_Supplied passage:_
+---+

Christ gathered up all that mangled history and re-fashioned it into something beautiful, reestablishing — in the Holy Family —  marriage and family as the foundation of the New Creation.

Spouses are therefore the permanent reminder to the Church of what happened on the Cross; they are for one another and for the children witnesses to the salvation in which the sacrament makes them sharers.

Of this salvation event marriage, like every sacrament, is a memorial, actuation and prophecy: “As a memorial, the sacrament gives them the grace and duty of commemorating the great works of God and of bearing witness to them before their children. As actuation, it gives them the grace and duty of putting into practice in the present, towards each other and their children, the demands of a love which forgives and redeems. As prophecy, it gives them the grace and duty of living and bearing witness to the hope of the future encounter with Christ.”

Like each of the seven sacraments, so also marriage is a real symbol of the event of salvation, but in its own way. The spouses participate in it as spouses, together, as a couple, so that the first and immediate effect of marriage is not supernatural grace itself, but the Christian conjugal bond, a typically Christian communion of two persons because it represents the mystery of Christ’s incarnation and the mystery of His covenant.

+---+

_Supplied material:_
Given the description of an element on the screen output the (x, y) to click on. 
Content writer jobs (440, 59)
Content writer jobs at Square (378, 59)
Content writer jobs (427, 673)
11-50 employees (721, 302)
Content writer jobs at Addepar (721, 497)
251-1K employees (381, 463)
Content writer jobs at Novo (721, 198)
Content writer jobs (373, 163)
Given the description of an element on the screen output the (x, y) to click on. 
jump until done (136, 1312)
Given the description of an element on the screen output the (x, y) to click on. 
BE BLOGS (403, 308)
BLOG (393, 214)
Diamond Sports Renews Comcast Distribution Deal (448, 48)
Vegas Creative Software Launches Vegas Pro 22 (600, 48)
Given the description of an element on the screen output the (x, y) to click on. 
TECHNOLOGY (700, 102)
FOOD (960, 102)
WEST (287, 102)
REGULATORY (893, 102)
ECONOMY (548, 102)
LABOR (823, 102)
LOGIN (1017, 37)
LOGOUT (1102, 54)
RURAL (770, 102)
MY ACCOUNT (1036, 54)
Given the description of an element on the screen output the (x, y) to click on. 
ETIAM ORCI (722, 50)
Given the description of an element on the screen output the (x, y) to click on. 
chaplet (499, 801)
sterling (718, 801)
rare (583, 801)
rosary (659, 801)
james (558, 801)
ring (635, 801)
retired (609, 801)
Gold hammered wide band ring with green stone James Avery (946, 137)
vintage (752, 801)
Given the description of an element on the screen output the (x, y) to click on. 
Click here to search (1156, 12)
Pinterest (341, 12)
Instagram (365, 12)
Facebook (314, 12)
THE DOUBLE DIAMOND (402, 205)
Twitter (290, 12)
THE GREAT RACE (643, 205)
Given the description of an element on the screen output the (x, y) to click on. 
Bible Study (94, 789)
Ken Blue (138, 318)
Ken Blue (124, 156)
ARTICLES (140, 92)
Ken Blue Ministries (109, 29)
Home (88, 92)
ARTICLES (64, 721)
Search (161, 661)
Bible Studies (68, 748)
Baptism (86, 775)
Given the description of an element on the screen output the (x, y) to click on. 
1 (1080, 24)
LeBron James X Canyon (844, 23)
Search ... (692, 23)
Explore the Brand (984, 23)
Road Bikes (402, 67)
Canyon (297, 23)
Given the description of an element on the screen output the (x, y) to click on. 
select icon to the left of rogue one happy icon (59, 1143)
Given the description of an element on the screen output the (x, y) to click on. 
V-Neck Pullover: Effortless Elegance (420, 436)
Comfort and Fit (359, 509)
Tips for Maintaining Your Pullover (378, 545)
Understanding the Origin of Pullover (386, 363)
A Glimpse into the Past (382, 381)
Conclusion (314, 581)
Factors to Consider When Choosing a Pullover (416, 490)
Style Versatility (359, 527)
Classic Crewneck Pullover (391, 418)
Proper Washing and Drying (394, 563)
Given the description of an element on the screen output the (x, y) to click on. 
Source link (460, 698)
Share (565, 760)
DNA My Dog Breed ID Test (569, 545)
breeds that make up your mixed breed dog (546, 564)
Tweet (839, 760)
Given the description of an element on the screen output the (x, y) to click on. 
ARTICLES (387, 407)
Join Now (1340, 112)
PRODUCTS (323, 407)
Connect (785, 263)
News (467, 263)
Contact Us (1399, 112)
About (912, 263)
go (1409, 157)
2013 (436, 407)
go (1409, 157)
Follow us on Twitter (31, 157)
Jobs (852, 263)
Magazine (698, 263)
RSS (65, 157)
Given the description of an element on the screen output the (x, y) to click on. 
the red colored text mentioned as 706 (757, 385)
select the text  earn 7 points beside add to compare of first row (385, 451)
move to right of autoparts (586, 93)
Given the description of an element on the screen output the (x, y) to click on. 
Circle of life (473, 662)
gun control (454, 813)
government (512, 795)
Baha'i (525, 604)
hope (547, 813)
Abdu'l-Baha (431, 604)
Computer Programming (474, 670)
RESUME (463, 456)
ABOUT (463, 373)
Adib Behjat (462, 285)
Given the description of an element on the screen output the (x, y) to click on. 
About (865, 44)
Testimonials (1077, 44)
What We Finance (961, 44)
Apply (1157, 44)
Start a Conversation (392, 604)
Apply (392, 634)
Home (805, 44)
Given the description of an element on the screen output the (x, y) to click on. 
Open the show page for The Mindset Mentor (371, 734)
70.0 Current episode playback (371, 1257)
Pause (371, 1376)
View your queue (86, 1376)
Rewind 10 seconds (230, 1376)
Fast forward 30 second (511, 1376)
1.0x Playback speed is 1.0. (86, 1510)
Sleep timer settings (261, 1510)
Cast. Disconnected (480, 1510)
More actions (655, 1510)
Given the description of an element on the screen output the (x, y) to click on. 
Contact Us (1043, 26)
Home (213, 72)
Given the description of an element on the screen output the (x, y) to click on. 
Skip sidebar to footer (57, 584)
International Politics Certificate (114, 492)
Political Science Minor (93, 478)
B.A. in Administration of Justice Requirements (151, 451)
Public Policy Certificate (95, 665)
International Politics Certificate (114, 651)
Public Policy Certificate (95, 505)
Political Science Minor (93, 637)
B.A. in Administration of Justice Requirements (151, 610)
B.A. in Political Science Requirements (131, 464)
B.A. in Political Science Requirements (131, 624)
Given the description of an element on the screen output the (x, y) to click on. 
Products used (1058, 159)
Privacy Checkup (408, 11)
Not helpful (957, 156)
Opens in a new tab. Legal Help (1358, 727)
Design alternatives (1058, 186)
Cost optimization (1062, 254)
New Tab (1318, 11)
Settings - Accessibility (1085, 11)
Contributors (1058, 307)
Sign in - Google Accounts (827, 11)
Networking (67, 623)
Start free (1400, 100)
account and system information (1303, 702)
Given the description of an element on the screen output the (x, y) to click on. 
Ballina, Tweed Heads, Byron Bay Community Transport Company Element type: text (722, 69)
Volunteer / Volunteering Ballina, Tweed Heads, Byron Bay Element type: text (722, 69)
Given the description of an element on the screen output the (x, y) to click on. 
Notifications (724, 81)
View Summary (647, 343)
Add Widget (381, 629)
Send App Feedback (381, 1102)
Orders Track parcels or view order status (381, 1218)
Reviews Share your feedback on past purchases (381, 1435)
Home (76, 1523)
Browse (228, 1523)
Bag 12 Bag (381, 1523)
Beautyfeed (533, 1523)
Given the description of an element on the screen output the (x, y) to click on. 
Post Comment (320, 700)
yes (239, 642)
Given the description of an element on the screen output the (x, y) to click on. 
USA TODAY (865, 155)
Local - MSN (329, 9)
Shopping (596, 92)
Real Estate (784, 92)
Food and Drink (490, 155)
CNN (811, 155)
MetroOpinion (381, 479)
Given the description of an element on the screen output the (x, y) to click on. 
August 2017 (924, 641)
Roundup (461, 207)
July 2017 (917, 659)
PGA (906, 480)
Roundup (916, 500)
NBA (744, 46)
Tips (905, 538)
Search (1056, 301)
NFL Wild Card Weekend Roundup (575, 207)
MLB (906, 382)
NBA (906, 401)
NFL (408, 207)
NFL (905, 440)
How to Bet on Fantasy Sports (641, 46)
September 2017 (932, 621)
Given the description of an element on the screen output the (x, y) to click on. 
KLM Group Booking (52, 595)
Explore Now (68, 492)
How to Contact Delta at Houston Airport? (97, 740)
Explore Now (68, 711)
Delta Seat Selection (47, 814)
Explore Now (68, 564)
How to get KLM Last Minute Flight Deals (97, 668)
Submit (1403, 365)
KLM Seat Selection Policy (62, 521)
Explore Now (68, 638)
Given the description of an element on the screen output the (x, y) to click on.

+---+

_Task:_ In one to three sentences, explain why the passage on marriage as a sacrament calls the Christian conjugal bond a typically Christian communion of two persons. The listing comes from a different source than the text.

_Solution to this task:_ The conjugal bond is a typically Christian communion of two persons because it represents the mystery of Christ's incarnation and the mystery of His covenant.